Breaking Language Barriers
Refugees often arrive in the United States with no knowledge of English, which is a tremendous challenge to their ability to succeed in school and socialize with their peers. Schools in Elizabeth offer English as a Second Language (ESL) courses to refugee students daily and utilize Arabic-speaking teachers for translation purposes; International Rescue Committee academic coaches also work with schools and families to provide counseling and after-school homework help. ESL courses and tutors who speak Arabic are imperative for young Syrian refugees; we know that English language learners (ELLs) are known to perform better academically as well as gain greater language proficiency when they have access to high-quality English language instruction. Currently, the federal government provides grant funding to U.S. states through Title III to help ELLs; however, as this funding is largely viewed as “inefficient for ELL services,” forty-six states have allocated additional funding specifically to ELL education. And challenges remain: though almost all Title III schools provide ESL instruction in English, only 57 percent provided instruction in native languages as of 2010. Furthermore, 46 percent of these Title III district officials reported a knowledge gap on the lack of information on “proven curricula and programs” for ELLs to be problematic. Both federal and state governments must work to ensure resources for ELL education continue to rise proportionately to the influx of ELL students enrolled in U.S. schools.
Though teaching Arabic as a foreign language is already on the rise in U.S. public schools, the normalization of such course offerings—particularly in the cities where Syrian refugees are being concentrated—would provide Syrian students with the comfort of at least one course in their native language. Perhaps more importantly, it would provide students for whom English is their first language the opportunity to learn a foreign language that they can put to practice with their peers. Offering Arabic in public schools is a win-win opportunity to provide American foreign language programs with a much-needed enhancement, as well as a tool for the successful integration of refugee students with their peers.
Removing Stigmas through Sports
In 2002, the influx of Somalian refugees in American cities led Lewiston, Maine to have a debate over their resettlement. The city’s mayor at the time, Laurier Raymond, publicly opposed the new wave of immigrants, but the friction was lessened when the state realized a successful integration technique: soccer. In 2008, Abdikadir Negeye co-founded the Somali Bantu Youth Association of Maine, which paired a homework help program with a youth soccer league.

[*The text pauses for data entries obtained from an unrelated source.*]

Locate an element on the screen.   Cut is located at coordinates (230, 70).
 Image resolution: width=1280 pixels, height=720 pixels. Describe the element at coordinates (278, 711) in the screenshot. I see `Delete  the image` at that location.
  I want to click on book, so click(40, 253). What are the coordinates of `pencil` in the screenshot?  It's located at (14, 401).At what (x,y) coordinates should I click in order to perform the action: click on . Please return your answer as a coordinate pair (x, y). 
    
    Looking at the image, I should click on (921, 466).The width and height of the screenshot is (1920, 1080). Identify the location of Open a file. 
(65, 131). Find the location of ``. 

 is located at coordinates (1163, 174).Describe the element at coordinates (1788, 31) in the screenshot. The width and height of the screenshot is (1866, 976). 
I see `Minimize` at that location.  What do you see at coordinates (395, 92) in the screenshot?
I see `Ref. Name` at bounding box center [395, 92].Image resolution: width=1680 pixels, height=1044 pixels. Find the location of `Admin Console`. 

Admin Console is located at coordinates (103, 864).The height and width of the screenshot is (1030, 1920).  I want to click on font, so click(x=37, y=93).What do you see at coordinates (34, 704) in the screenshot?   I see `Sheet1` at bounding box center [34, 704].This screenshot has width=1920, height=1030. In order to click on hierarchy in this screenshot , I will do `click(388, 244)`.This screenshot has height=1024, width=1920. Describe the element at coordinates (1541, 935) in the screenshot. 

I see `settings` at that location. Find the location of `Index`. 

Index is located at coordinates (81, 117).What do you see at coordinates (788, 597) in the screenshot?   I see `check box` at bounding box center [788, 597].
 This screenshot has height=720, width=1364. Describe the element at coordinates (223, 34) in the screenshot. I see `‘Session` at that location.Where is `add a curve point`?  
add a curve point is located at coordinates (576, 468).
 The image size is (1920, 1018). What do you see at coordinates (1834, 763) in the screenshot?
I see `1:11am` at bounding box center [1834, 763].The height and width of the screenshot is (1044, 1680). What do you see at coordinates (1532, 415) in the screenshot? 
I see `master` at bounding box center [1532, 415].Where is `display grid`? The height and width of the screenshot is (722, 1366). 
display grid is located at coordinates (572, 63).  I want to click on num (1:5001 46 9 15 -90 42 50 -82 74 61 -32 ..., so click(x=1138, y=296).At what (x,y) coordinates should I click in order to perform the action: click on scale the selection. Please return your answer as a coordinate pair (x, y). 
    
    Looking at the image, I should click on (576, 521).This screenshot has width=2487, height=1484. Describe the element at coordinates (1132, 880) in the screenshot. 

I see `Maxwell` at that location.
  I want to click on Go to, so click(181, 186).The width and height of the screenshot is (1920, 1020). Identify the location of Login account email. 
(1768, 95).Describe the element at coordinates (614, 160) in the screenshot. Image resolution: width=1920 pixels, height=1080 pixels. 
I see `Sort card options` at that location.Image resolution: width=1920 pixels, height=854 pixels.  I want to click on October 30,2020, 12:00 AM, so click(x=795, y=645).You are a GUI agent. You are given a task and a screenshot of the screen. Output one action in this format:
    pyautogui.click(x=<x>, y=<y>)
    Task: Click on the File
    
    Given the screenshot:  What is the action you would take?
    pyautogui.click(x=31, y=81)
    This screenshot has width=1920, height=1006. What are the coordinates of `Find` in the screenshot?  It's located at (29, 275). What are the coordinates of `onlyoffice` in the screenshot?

The youth league’s alumni went on to join their high school team—comprised primarily of immigrants from six different countries—and gained national attention for the benefits of diversity (their 2015 state championship win didn’t hurt, either). The program is an example of the power of team-building through sports and other extracurricular activities; not only did the children’s involvement in both the youth league and their high school sports team ease their integration individually, it began to unite a town that had been previously divided by anti-immigration rhetoric.